A motion for appropriate relief must be based on the grounds listed in N.C. Gen. Stat. 15A-1415 (2011). This statute provides, in pertinent part, that:

[A] defendant at any time after verdict may by a motion for appropriate relief, raise the ground that evidence is available which was unknown or unavailable to the defendant at the time of trial, which could not with due diligence have been discovered or made available at that time, including recanted testimony, and which has a direct and material *344bearing upon the defendant’s eligibility for the death penalty or the defendant’s guilt or innocence. A motion based upon such newly discovered evidence must be filed within a reasonable time of its discovery. •

N.C. Gen. Stat. § 15A-1415(c). To prevail on a motion for appropriate relief based on newly discovered evidence, a defendant must establish the following:

(1) that the witness or witnesses will give newly discovered evidence, (2) that such newly discovered evidence is probably true, (3) that it is competent, material and relevant, (4) that due diligence was used and proper means were employed to procure the testimony at the trial, (5) that the newly discovered evidence is not merely cumulative, (6) that it does not tend only to contradict a former witness or to impeach or discredit him, (7) that it is of such a nature as to show that on another trial a different result will probably be reached and that the right will prevail.

[Directions]
[a] Answer these questions about the excerpt on motions for appropriate relief.
(i) Which statute lists the grounds on which such a motion must be based?
(ii) Within what time must a motion based on newly discovered evidence be filed?
(iii) According to the fifth requirement, what must the newly discovered evidence not be?
[b] Rewrite the stretch of the data items from the line containing "This screenshot has width=708, height=443." through the line containing "center [740, 1863].", replacing "Describe" with "Identify" and leaving everything else unchanged.

[Data items]
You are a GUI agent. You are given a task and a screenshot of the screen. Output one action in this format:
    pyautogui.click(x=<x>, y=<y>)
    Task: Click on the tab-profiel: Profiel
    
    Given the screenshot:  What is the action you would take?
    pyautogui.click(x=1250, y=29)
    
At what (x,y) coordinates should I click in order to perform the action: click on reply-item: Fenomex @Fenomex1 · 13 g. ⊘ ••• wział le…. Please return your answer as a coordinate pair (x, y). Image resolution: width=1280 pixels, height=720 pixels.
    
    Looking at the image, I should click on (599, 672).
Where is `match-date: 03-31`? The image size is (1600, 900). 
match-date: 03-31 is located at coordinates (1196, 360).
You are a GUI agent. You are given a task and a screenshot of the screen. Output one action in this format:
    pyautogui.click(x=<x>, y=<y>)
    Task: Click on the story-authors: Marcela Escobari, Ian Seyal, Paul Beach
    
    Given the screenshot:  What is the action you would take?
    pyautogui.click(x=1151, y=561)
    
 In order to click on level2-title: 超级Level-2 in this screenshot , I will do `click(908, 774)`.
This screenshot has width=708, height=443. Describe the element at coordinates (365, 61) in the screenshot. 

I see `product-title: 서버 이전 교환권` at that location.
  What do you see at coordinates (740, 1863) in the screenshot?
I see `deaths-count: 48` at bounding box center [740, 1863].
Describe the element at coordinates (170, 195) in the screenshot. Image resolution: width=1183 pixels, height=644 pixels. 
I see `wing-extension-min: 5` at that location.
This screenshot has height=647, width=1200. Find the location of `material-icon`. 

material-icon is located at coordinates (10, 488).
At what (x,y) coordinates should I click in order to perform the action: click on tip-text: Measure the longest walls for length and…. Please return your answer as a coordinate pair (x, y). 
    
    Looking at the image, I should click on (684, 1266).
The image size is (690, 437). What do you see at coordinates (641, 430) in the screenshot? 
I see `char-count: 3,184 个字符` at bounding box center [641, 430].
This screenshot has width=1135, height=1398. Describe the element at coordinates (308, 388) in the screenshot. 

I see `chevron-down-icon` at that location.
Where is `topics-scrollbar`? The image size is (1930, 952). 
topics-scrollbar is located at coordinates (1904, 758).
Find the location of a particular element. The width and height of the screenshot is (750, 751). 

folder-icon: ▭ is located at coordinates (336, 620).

[Responses to the exercise]
[a]
(i) N.C. Gen. Stat. 15A-1415 (2011).
(ii) Within a reasonable time of its discovery.
(iii) Merely cumulative.

[b]
This screenshot has width=708, height=443. Identify the element at coordinates (365, 61) in the screenshot. 

I see `product-title: 서버 이전 교환권` at that location.
  What do you see at coordinates (740, 1863) in the screenshot?
I see `deaths-count: 48` at bounding box center [740, 1863].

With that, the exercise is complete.